Rechtsprechung geändert

Häusliches Arbeitszimmer

Wenn mehrere Steuerpflichtige ein häusliches Arbeitszimmer gemeinsam nutzen, kann nun jede Person ihre entsprechenden Aufwendungen bis zu einer Obergrenze von jeweils 1.250 Euro steuerlich geltend machen. Prüfen Sie, ob Ihre Mandanten von der geänderten Rechtsprechung profitieren können.

Bisher durften Aufwendungen für ein häusliches Arbeitszimmer nur objektbezogen veranschlagt werden. Maximal 1.250 Euro konnten abgesetzt werden, unabhängig von der Zahl der Personen, die das Arbeitszimmer nutzen.
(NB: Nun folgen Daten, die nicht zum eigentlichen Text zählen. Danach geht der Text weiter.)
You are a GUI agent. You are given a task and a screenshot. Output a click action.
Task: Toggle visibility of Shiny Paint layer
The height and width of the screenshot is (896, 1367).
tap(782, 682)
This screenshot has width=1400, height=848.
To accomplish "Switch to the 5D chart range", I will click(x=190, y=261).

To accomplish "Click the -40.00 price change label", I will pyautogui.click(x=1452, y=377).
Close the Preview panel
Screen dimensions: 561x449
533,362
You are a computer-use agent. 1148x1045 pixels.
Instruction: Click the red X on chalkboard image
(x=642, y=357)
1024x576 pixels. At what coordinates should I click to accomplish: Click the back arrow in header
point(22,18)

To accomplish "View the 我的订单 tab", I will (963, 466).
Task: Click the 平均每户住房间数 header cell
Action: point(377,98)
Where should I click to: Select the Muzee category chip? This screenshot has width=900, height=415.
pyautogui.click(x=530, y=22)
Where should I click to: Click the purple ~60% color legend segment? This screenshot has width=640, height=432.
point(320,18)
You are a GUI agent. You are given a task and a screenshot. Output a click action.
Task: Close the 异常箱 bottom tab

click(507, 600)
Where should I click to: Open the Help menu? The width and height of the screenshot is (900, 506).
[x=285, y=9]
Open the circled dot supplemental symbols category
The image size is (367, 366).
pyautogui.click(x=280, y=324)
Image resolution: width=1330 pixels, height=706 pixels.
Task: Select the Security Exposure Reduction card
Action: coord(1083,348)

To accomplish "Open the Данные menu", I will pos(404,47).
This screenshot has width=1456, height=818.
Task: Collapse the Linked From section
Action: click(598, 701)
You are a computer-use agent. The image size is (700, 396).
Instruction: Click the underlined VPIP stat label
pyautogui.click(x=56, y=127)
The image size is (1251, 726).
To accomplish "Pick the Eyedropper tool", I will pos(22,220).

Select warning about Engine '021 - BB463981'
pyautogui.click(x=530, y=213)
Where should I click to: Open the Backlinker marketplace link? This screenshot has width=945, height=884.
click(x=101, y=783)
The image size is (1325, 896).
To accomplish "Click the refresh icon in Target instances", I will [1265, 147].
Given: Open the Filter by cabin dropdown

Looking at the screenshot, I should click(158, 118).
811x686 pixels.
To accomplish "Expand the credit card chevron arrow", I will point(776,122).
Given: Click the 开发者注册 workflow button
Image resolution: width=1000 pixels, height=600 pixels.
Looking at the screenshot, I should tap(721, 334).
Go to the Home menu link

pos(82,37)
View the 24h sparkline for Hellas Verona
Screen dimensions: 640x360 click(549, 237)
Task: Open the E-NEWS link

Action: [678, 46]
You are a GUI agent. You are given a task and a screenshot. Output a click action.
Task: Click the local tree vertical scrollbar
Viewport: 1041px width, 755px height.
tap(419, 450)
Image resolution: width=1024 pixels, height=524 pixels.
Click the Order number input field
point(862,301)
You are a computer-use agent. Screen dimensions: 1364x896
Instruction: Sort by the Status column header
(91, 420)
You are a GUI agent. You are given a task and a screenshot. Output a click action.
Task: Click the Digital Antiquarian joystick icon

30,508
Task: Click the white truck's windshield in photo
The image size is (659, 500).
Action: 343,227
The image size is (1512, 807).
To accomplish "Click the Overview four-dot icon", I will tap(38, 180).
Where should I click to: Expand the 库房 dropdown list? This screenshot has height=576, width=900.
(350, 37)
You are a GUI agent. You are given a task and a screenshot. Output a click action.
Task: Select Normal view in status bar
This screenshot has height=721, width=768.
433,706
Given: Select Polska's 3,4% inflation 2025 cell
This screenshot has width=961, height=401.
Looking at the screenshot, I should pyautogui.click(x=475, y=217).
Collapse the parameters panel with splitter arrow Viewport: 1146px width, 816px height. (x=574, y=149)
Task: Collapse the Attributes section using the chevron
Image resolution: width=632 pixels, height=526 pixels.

Diesen Ansatz hat der BFH Ende 2016 zugunsten der Steuerpflichtigen geändert.

Betroffene Mandanten recherchieren

Finden Sie heraus, ob Ihre Mandanten von dieser geänderten Rechtsprechung profitieren können: mit Hilfe des DATEV Daten-Analyse-Systems. Die passende Auswertung finden Sie dort seit 07. April 2017.

Wie Sie die neue Auswertung im Daten-Analyse-System einspielen, erfahren Sie in der Info-Datenbank im Dokument Nr. 1021455.

Möchten Sie bei einem dieser Mandanten dann Einspruch einlegen? Nutzen Sie dazu den Mustereinspruch in LEXinform (Dok.-Nr. 0922306).